TASK DIRECTIONS: Pull out each line below that contains the string "what", and copy it in full.

Word and element location records
--- start ---

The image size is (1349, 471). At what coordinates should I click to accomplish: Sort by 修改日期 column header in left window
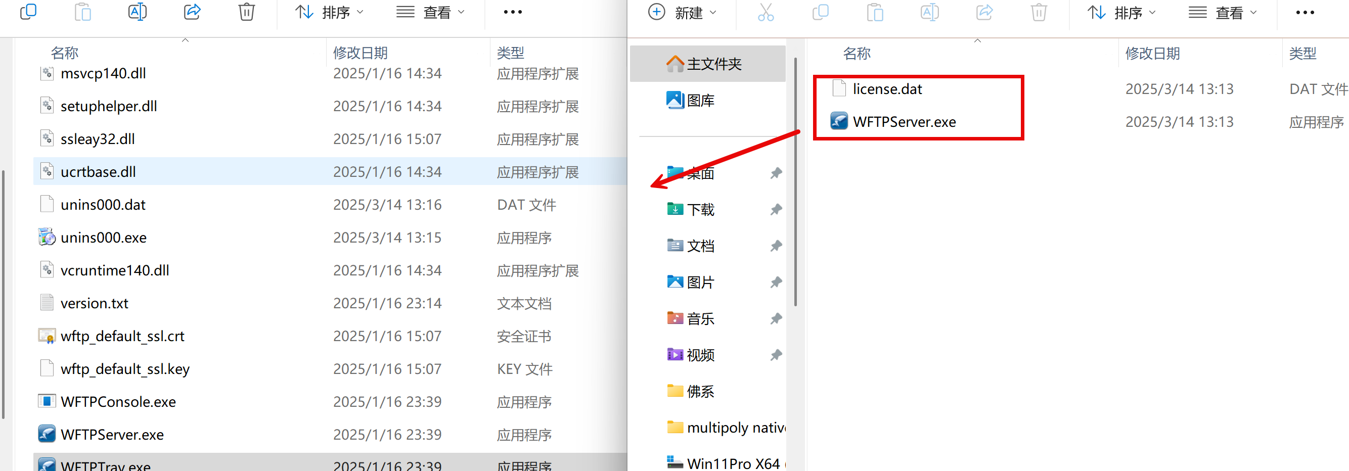point(360,52)
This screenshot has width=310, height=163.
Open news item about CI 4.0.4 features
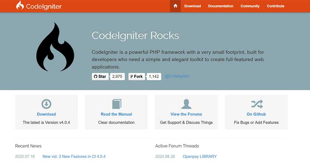74,157
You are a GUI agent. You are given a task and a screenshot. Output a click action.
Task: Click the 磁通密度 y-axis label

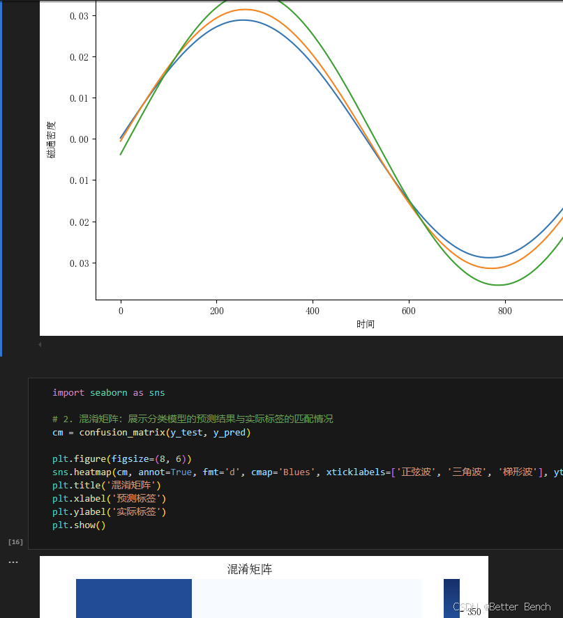coord(51,140)
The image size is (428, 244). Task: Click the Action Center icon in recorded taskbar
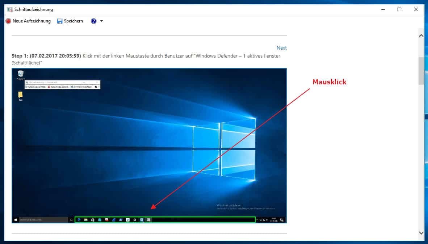pos(281,220)
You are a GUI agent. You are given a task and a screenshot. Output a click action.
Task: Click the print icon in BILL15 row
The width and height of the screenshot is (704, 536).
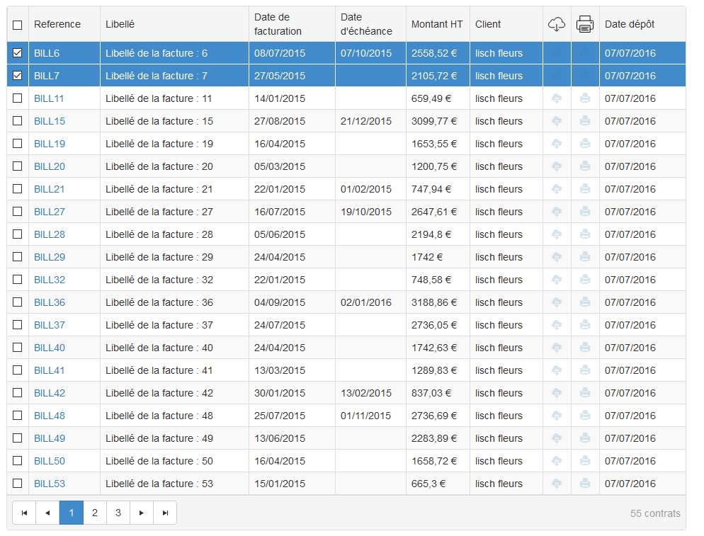[585, 121]
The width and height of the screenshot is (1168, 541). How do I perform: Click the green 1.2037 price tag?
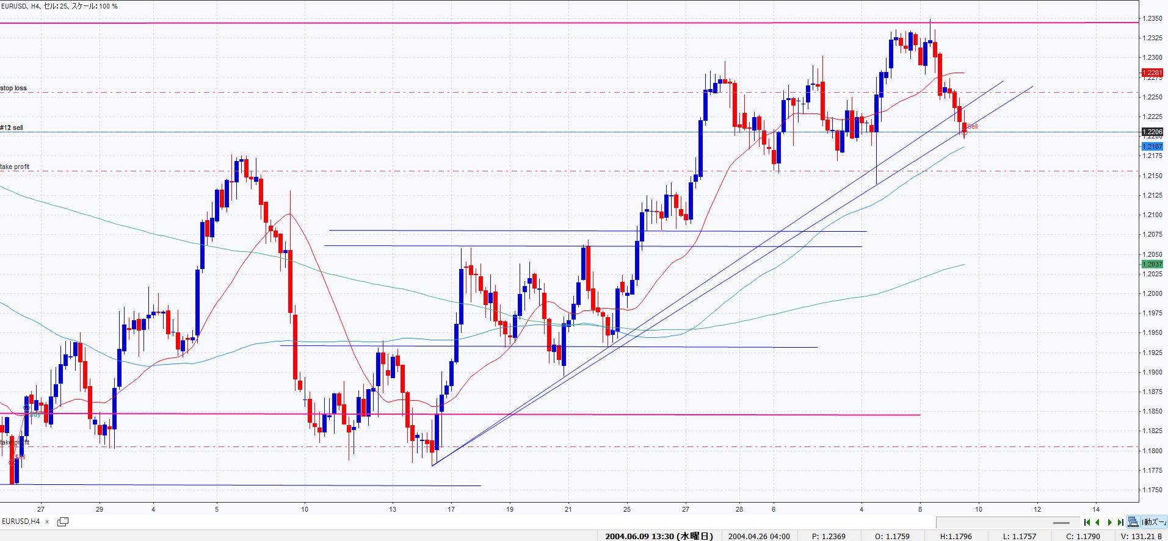1152,264
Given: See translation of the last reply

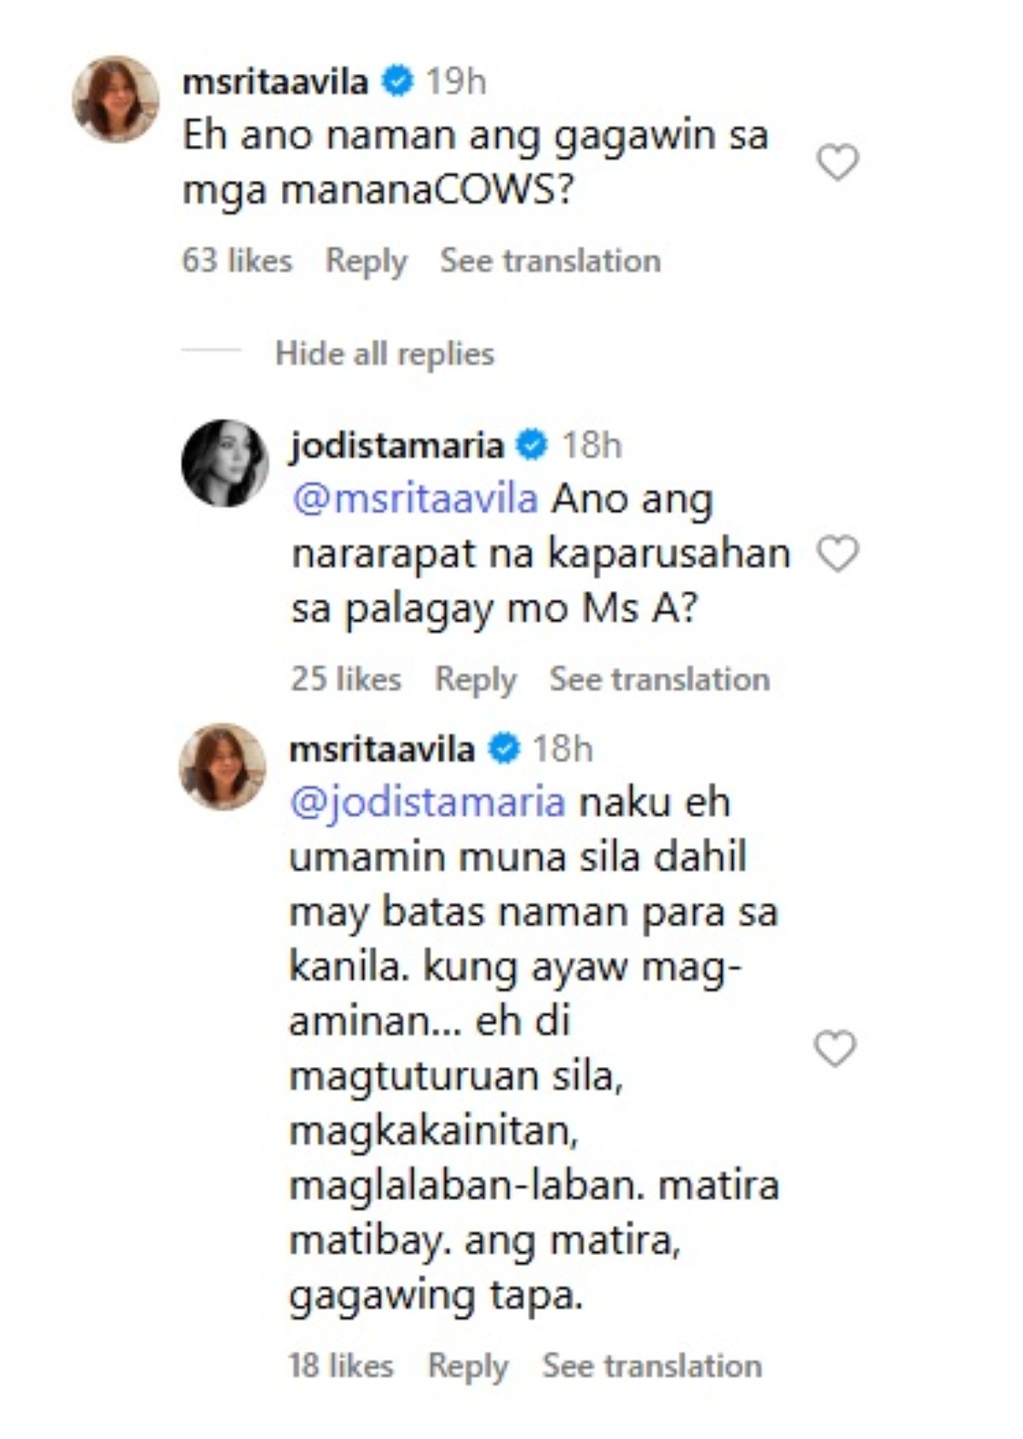Looking at the screenshot, I should 652,1366.
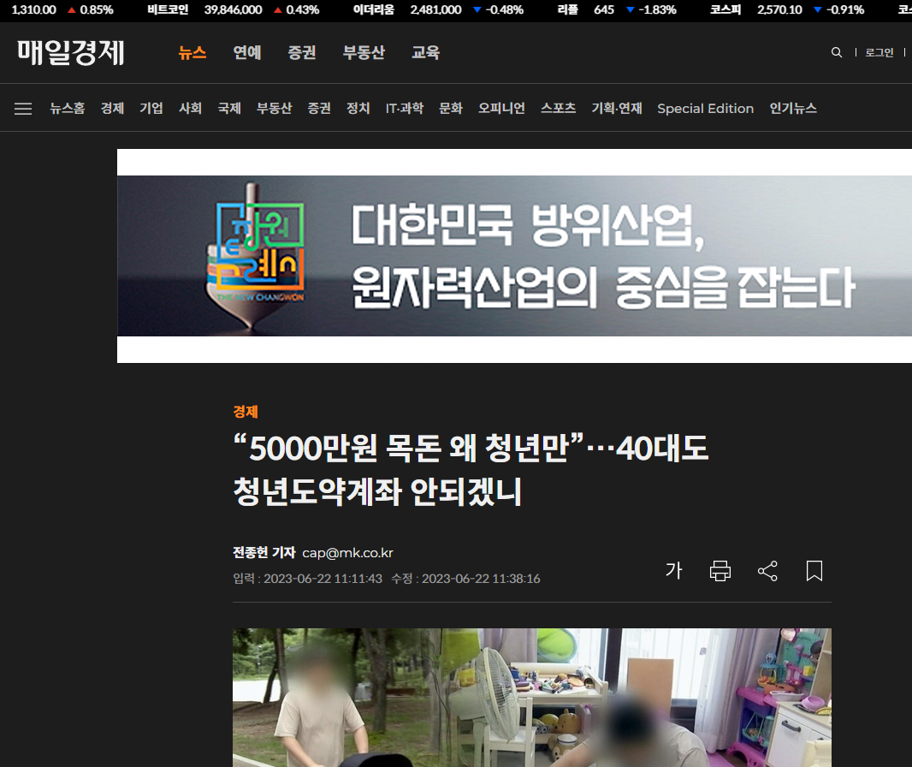Click the 로그인 link
The height and width of the screenshot is (767, 912).
(x=879, y=52)
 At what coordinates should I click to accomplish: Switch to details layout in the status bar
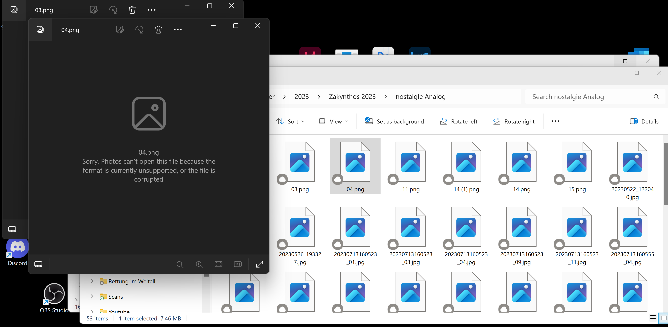pos(653,318)
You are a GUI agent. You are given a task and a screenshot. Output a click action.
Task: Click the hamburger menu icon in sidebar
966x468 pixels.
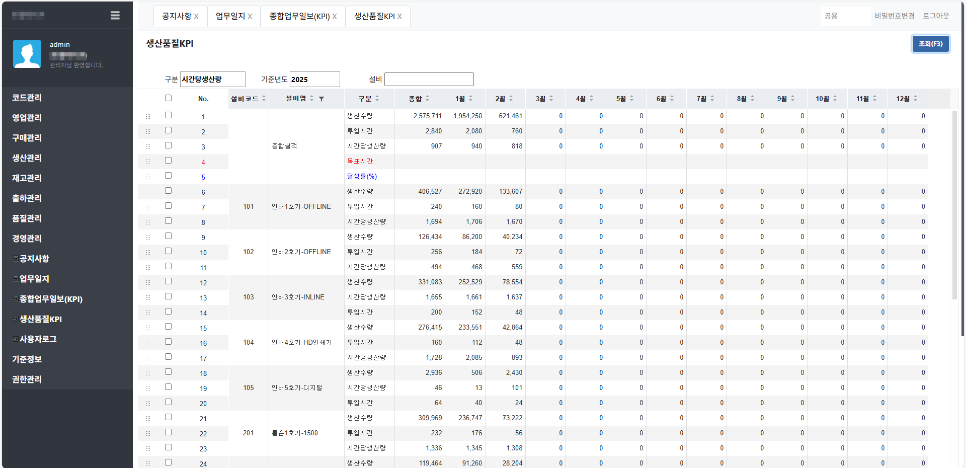[115, 16]
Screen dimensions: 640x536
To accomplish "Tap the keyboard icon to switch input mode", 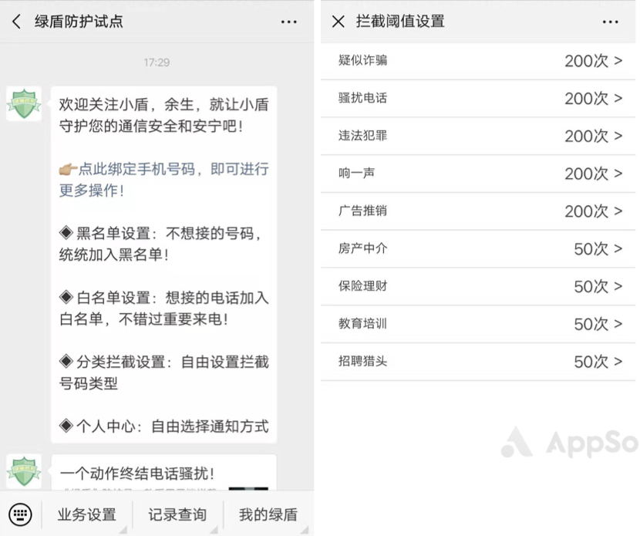I will (x=21, y=514).
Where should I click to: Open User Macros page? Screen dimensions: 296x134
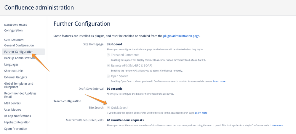(13, 109)
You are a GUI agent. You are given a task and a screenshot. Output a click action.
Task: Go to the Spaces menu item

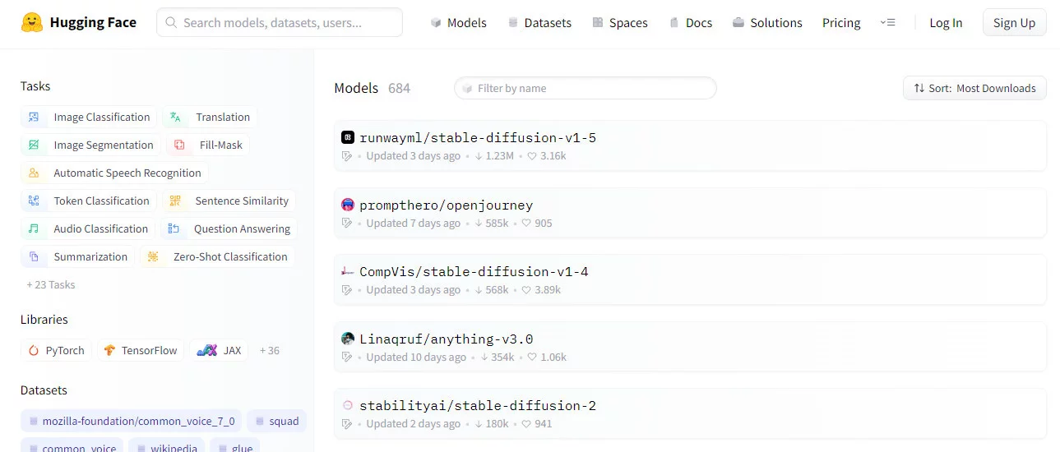(619, 23)
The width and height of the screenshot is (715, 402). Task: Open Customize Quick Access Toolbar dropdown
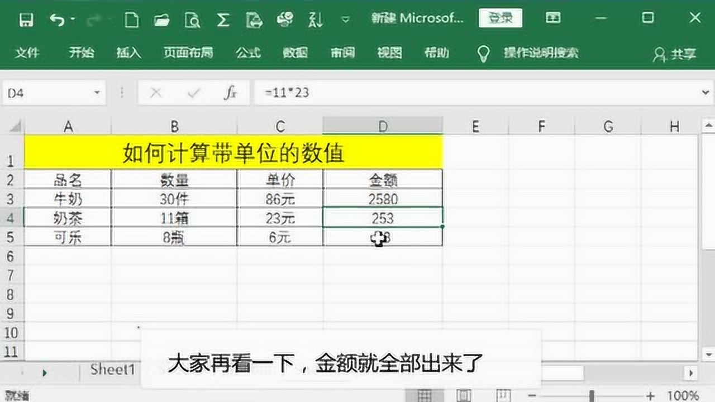coord(345,20)
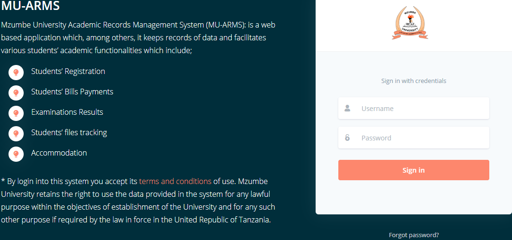Click the lightbulb icon beside Accommodation
Viewport: 512px width, 240px height.
(16, 154)
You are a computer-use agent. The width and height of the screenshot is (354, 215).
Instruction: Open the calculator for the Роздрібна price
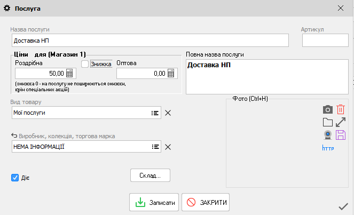(x=69, y=74)
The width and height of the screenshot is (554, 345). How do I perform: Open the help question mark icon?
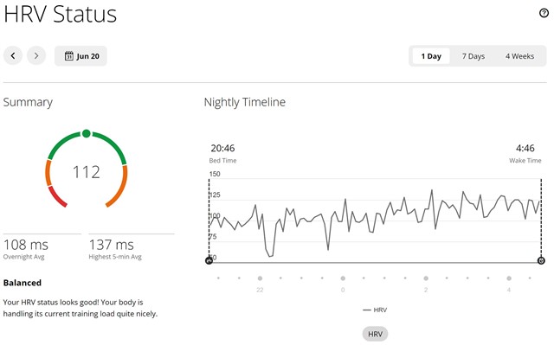[x=544, y=13]
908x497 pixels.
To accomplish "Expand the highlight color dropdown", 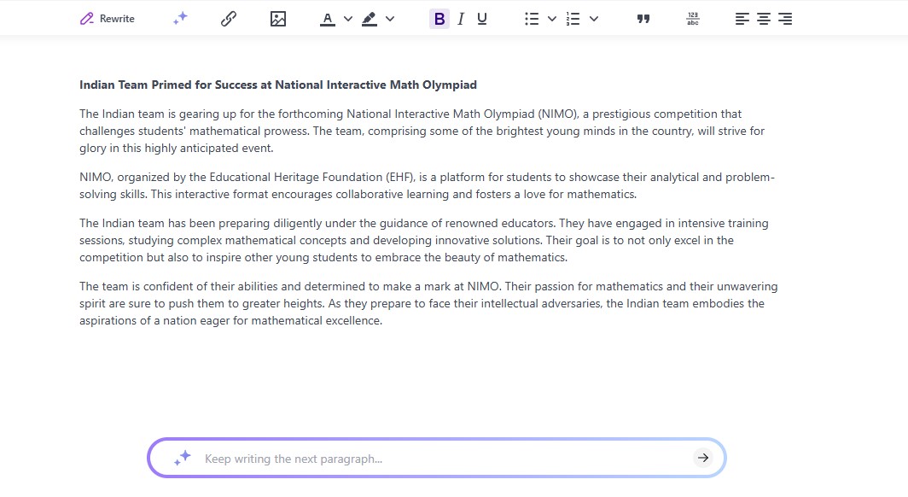I will click(x=390, y=18).
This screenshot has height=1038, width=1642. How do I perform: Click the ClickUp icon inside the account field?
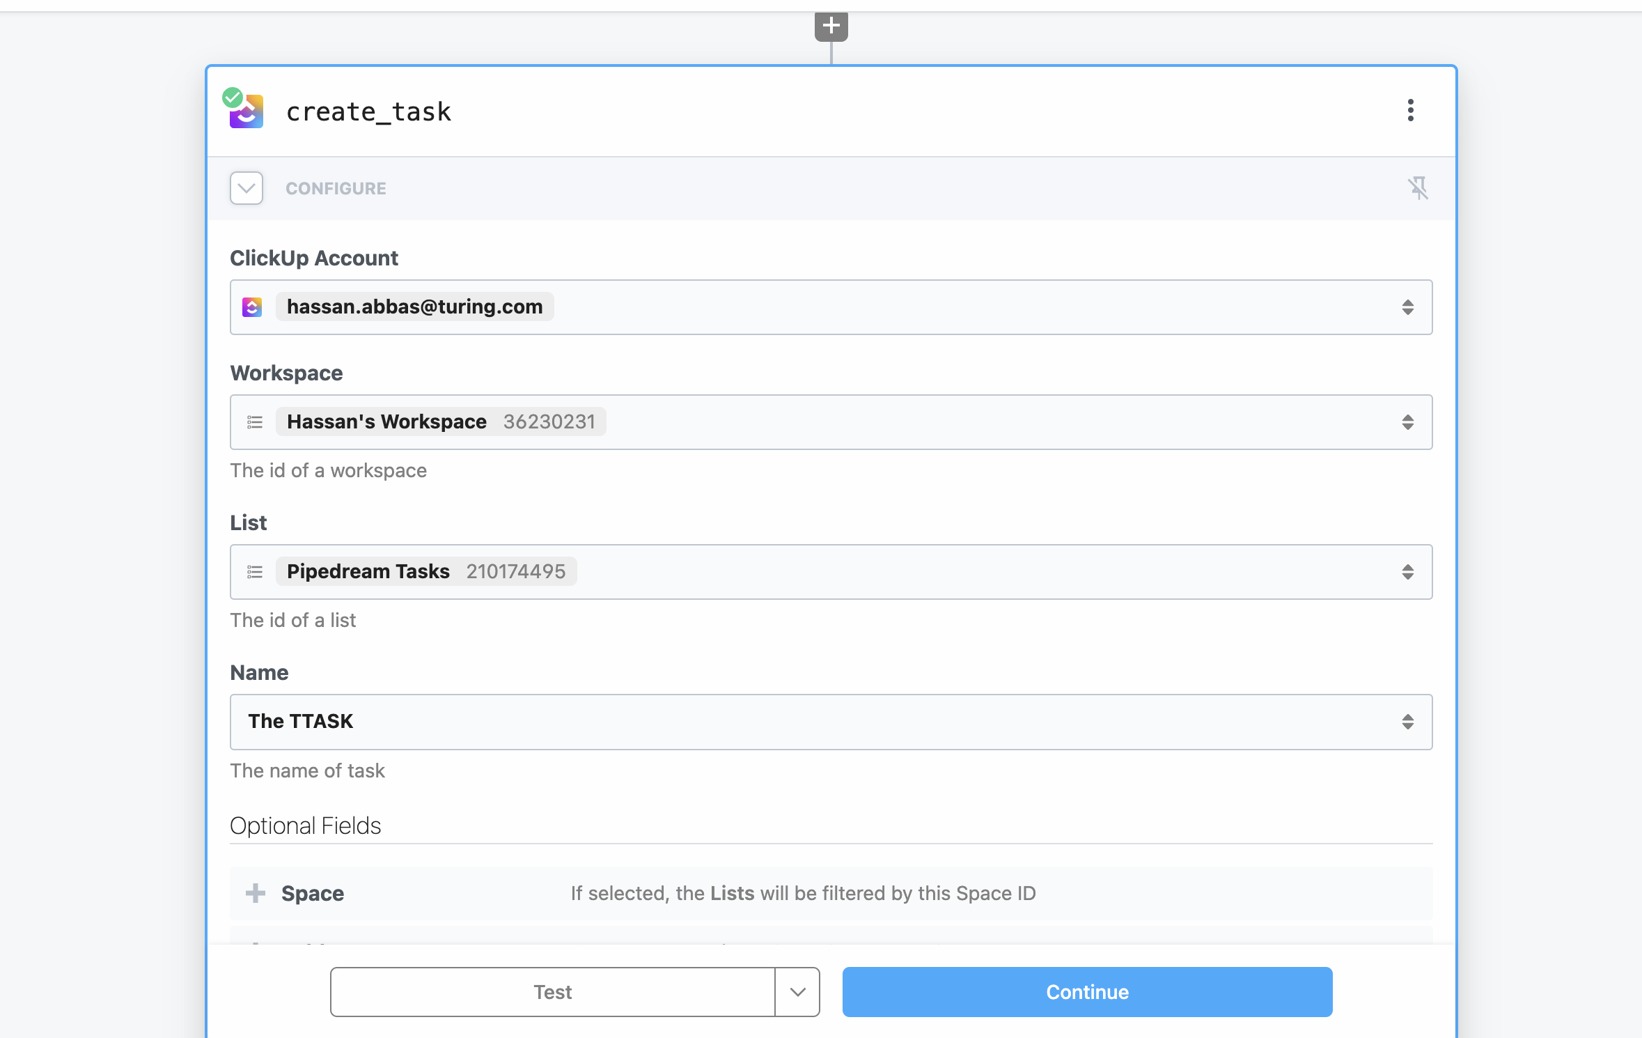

--- end ---

RESULT OF THE EXERCISE:
The image size is (1349, 471). At what coordinates should I click to accomplish: Sort by 修改日期 column header in left window
 At what coordinates should I click to accomplish: Switch to details layout in the status bar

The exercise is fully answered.